在下方这篇讲区间dp解题的文档段落里,超时代码在第几个测试点超时?

文档段落
++++++

版权声明:get busy living...or get busy dying https://blog.csdn.net/qq_41444888/article/details/84973350
https://codeforces.com/contest/958/problem/C2
这道题是明显的区间dp,我们跑三重for循环,模拟S的长度从1-n,分成的区间数(1-k),用二维数组dp[n][k]表示
状态转移方程 f[i][j]=max(f[k][j−1]+(sum[i]−sum[k]+p)modp)(1≤i≤N,1≤j≤K,0≤k<i),其中sum是取模之后的前缀和运算结果
然而,因为n太大了,超时。。。
Time Limit Exceeded on test 24
虽然超时,但至少说明思路没问题,超时代码:
#include<iostream>
#include<cstring>
#include<cstdio>
#include<algorithm>
#include<vector>
#include<set>
#include<map>
#include<queue>
#include<cmath>
#define ll long long
#define mod 1000000007
#define inf 0x3f3f3f3f
using namespace std;
#define ll long long
using namespace std;
ll dp[20005][55];
ll sum[20005];
int main()
{
int n, k, p;
int tmp;
cin>>n>>k>>p;
//memset(dp, 0, sizeof(0));
sum[0] = 0;
for(int i = 1; i <= n; i ++)
{
cin>>tmp;
tmp %= p;
sum[i] = (sum[i-1] + tmp) % p;
}
memset(dp, -0x3f, sizeof(dp));
dp[0][0] = 0;
for(int i = 1; i <= n; i ++)
{
for(int j = 1; j <= k; j ++)
{
for(int o = 0; o <= i; o ++)

++++++

所给材料
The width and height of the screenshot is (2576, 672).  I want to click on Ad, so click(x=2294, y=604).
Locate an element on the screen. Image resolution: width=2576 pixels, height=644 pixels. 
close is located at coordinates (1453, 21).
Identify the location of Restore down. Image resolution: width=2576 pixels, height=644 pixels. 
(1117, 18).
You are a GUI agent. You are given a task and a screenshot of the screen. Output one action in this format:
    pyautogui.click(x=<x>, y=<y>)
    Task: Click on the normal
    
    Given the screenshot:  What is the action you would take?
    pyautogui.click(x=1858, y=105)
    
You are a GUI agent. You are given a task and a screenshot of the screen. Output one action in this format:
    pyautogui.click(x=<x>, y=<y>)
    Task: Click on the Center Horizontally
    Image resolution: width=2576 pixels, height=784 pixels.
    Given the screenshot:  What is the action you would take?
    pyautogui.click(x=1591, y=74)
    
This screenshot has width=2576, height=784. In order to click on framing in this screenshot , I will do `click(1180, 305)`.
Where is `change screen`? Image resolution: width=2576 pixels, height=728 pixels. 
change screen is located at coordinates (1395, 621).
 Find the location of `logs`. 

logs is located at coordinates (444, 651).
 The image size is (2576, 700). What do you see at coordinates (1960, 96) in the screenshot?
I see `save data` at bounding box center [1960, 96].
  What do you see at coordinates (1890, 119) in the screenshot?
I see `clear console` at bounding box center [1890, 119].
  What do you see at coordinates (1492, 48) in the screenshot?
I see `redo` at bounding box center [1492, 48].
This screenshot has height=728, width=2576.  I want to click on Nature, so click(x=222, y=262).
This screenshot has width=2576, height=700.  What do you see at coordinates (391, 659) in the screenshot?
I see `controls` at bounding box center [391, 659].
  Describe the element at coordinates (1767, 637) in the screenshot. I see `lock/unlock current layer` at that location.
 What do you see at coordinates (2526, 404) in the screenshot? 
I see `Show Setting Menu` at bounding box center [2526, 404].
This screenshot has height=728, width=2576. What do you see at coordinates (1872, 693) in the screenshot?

++++++

书面回答
第24个测试点。